The truth is, it is cheaper for the industry to produce new plastic products than to recycle plastic. So recycling when it comes to plastic is not always the most ecological choice. Not using it at all is almost impossible given that it seems to be in everything. And call me paranoid but I am not convinced that the recycling of plastic doesn’t release fluorocarbons into our air.

So this year, I am not going to give up chocolate for Lent. I will however, continue to reduce the buying of plastic anything. How about you? You game for a season of chocolate and less plastic? Maybe we should start a Facebook group…

 

Peace,

 

Rev.Lo

World Clock

The beauty of the morning was all around me.

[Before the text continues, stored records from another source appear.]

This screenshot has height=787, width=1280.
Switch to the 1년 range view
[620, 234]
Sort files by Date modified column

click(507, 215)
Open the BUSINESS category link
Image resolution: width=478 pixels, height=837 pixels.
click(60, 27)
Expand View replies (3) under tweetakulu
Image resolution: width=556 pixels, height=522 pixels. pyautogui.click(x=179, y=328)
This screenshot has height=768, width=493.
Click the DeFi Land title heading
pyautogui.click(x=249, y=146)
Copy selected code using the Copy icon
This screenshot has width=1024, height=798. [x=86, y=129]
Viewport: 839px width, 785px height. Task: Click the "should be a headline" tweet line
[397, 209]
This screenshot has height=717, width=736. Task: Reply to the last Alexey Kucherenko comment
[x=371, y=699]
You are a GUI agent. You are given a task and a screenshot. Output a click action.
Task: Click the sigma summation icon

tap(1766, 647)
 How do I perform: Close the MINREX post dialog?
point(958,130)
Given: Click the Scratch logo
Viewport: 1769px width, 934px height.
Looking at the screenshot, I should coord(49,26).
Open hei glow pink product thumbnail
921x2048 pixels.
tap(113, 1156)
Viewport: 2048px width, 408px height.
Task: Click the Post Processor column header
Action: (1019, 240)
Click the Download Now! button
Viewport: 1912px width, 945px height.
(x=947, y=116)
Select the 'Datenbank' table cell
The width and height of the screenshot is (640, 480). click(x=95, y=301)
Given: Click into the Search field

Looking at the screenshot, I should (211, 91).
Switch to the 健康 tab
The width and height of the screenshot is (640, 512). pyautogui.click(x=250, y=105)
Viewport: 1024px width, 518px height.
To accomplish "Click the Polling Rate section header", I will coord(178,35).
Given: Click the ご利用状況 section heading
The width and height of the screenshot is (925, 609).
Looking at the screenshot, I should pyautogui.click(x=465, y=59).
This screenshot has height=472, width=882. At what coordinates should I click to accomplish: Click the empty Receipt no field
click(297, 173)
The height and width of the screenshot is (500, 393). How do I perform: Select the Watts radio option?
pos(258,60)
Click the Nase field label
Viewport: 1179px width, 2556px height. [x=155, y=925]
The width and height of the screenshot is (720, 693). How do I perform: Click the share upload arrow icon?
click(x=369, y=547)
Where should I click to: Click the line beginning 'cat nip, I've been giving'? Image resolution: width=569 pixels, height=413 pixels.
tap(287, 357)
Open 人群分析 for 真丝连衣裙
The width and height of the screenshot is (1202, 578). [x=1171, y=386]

I was looking as usual for the raptors that hang out in the bare trees by the flooded fields and river this time of year. As many as 12 at a time. The fog was once again thick, lingering, soft tendrils wisping away as warmth and light settled in. So it was a rude awakening to see a flying object head my way from the large truck in front of me and the trailer it was pulling. At first I thought it had been thrown. Then I realized it must have worked its way out of the front loader that was on the trailer. The object was a plastic water bottle. I sighed. Yet another one thrown to the earth to hold interminably.

When we had our high winds and heavy rains earlier, I had seen the aftermath as I drove this route: long pieces of black plastic used to generate additional heat for plants were strewn along fences. It seemed as if the new vista would be plastic. It reminded me of a kids’ book Lori has that illustrates with photographs where all of our stuff ends up. The picture I remembered was a landfill full of plastic.

This morning NPR has a story about a French swimmer who having swum across the Atlantic will now try to be the first person to swim across the Pacific. Among the obstacles he might face in addition to 20’ waves and sharks was the floating garbage patch mostly consisting of the world’s plastic.

Naomi Klein, most recently author of This Changes Everything :Capitalism vs. the Climate gave a speech to a graduating college class this past spring. One of the things she said was, don’t focus on individual changes one can make such as recycling and trying to stay away from plastic in any form. Fight, demonstrate against, challenge, take on the corporations whose actions- remember the Supreme Court granted them personhood- are really destroying our climate, our environment, our earth, our lives. So getting all upset as I had about the one plastic bottle flying out of the front loader and the plastic lined fence was really just an exercise in futility if I care about change.

This past week I had the first of my 9-month once a month online class about UU Theology and Social Change. In preparation for the first class we were asked to answer this question: “What time is it on the world clock?” Now, I knew about the atomic clock. I was unaware of the world clock. It is a creation of the late activist, Grace Lee Boggs and her husband. They visualized the last 3000 years of human history where every minute represented 50 years. Their point in developing this clock and question was to say that revolutions and massive social change constitute only 4 or 5 minutes out of our entire history. They argued that, activists should turn our backs on protest organizing because it “leads you more and more to defensive operations” and “Do visionary organizing” because it “gives you the opportunity to encourage the creative capacity in people and it’s very fulfilling.”

Which brings me to the realization that if we are to increase the minutes of social change and justice, we will need to do so with the tools not of my petty irritation but by creativity and imagination. And use those two skills to do in essence what Naomi Klein told the students to do: speak truth to power.  This is not to say that any of us should give up our individual efforts to live more consciously of our daily impact on the world climate. Doing so allows many of us to live authentically and in allegiance with our values. But we cannot stop there. We have to do something to increase the movements for justice and change so that on the world clock, they occupy more and more of human time. The time? It is now.